Developing Digital Literacy


With an end date to the pandemic still not clear, Canadians are struggling to cope with physical distancing after a long winter. With seniors being the most vulnerable to COVID-19, they are likely to spend more time distancing for longer than the rest of the general population. Sadly, this isolation can have major repercussions.

A recent study showed that social disconnection puts older adults at greater risk of depression and anxiety, and can even lead to health problems such as cognitive decline and heart disease. People with strong social bonds are 50 per cent less likely to suffer negative effects from isolation than those who have fewer social connections. While technology can be effective in connecting isolated seniors with friends and family, access to technology is still an issue.

According to Stats Canada, in 2016, 68.2 per cent of seniors had access to the internet, up from just 32.2 per cent in 2007. While this growth is positive, 30 per cent of the ageing population still has no access to the internet. And of those who do have internet, many don’t have strong enough digital literacy skills to use videoconferencing tools that may help to improve their mental health.
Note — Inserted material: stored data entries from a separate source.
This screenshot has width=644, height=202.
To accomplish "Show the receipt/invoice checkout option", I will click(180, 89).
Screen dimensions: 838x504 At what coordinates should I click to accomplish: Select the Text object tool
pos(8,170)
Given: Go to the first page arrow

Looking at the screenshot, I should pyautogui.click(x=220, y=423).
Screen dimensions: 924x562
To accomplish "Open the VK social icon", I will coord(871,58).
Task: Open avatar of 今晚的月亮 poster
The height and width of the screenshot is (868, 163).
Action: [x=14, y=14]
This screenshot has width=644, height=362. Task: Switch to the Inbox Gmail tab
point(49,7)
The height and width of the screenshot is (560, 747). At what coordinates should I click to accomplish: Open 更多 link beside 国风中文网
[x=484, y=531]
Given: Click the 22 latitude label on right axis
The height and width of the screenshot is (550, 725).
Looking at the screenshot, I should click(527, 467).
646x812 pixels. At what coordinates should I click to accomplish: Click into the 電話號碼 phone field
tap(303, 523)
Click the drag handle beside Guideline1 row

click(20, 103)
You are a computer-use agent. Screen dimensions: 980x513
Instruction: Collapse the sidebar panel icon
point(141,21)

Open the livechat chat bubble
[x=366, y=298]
A national literacy organization is hoping to change this by improving the digital literacy skills of adult Canadians. Through ABC Life Literacy Canada’s Youth Teaching Adults program, seniors can access free downloadable resources on tools that help people virtually connect with friends and family. These “lesson plans” are written in clear language and formatted as step-by-step guides for at-home learning, showing adults how to use Skype, Zoom, Google Duo and FaceTime in a way that’s easy to understand.

These lesson plans come at a much-needed time as many adults, particularly those in disadvantaged communities, face isolation.

Video calling platforms can help support the development of a stronger sense of connection and maintain already existing relationships. In one study, older adults who used video chat technology such as Skype had significantly lower risks of depression than those who did not video chat.

“We know that digital literacy is an important skill that Canadians need, especially with 84 per cent of jobs currently requiring computer and technical skills,” says Mack Rogers, executive director of ABC Life Literacy Canada. “We are pleased to offer programming to help our Canadian seniors, who need these skills now more than ever. Digital literacy plays a huge role in maintaining social relationships, and our hope is that seniors will access these free lesson plans on our website and equip themselves with the know-how to use these important tools.”

While accessing technology can seem overwhelming, Rogers advises seniors start out with a small goal to set themselves up for success.

“Don’t set yourself up for failure and frustration by wanting to do it all at once. If you’re just starting out, set yourself a small achievable goal, like sending your kids or grandkids an email,” he says. “If you’re more advanced, aim to master a new software program or platform, like InDesign or WordPress. Depending on your goal and level of expertise, you can find resources online or among friends and family.”

For more advanced users, he cautions them to not skip over learning the basics, as it’s important to make sure you have a solid foundation on which to build. For example, learning best practices for staying safe online, such as never opening an email from an unknown sender and looking for secure “https” sites when entering personal or financial information, are important for those who will be spending a lot of time online.